Intractable is a relentless and remarkable story of life on the inside of two of Australia's most brutal prison regimes - Grafton and Katingal - in the 70s.

In 1969 Bernie Matthews was convicted of armed robbery and sentenced to 10 years. A serial escapee, prison authorities soon classified Matthews as an intractable prisoner and he was transferred to the Alcatraz of the NSW prison system at Grafton. There, life was a routine series of bashings and solitary confinement, and as the systematic brutality of Grafton became a political scandal, Matthews and other prisoners found themselves transferred to a fresh hell in 1975 - Katingal Special Security Unit inside Sydney's Long Bay Jail, Australia's first super-max prison.

A concrete bunker with no natural light or fresh air, Katingal replaced Grafton's bashings with sensory deprivation and psychological control.
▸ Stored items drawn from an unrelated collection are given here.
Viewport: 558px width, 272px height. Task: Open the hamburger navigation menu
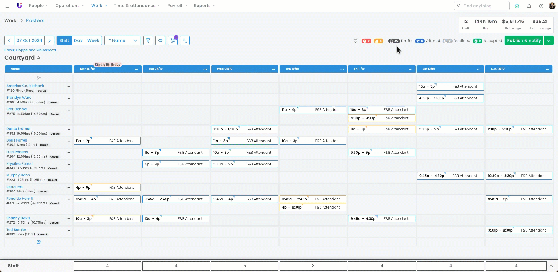click(x=7, y=6)
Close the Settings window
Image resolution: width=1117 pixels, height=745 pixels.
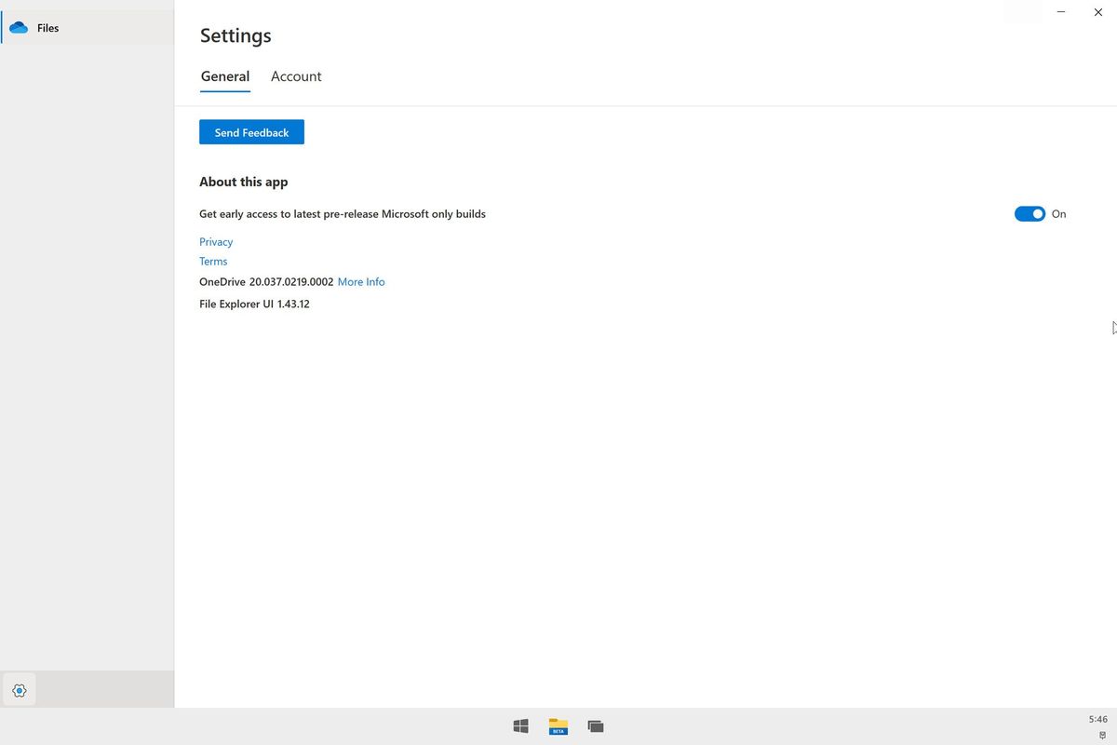click(x=1097, y=12)
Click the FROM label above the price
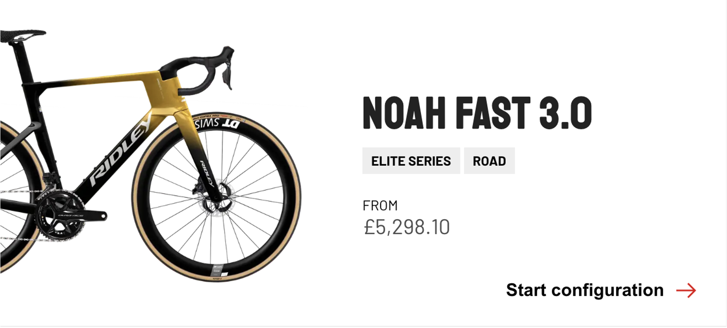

Suicide attempts and self-harm followed. One of the longest serving and surviving Katingal inmates, Matthews did not see daylight for two years, eight months.

Intractable is not only a shocking story of what it's like to do time but also a history of one of the great political scandals of the 70s from a unique perspective (Katingal was pulled down this year). It's also the eye-opening story of a man who managed to turn his life around in the worst of Australia's prisons to become a writer and prison activist.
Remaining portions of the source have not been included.